State propane associations

Most US states have a state propane gas association — the local arm of the National Propane Gas Association (NPGA). State associations coordinate training under the PERC Certified Employee Training Program (CETP), advocate on state regulatory matters, and maintain directories of member dealers. They are useful starting points if you want to verify that a prospective dealer is in good standing. See propane gas associations for the full state-by-state list.

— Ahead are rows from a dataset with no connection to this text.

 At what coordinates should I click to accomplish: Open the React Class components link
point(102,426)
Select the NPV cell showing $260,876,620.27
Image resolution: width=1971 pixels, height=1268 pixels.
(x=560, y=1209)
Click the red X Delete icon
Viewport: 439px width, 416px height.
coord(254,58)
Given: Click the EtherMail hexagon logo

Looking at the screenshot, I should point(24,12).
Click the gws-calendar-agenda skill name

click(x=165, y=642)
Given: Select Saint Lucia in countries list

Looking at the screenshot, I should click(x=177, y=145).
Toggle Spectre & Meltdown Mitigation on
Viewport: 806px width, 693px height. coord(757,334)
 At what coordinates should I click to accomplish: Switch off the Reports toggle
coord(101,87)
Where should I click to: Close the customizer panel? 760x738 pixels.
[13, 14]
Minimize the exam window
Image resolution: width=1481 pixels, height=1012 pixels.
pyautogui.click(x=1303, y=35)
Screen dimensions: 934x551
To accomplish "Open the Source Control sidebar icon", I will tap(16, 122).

Finding local independents

The 3,000-marketer long tail of US propane retail is not realistically representable on any single page. The best way to find local independents for your address:

  • State propane association directories — the most reliable source. See propane gas associations.
  • Your state page on PropaneDeal — see all 50 state pages for market notes including dominant local operators.
  • Word of mouth. Neighbours, your county Cooperative Extension office, local farm-supply stores.
  • Google search for "propane delivery [your county]" — read the local reviews for each result.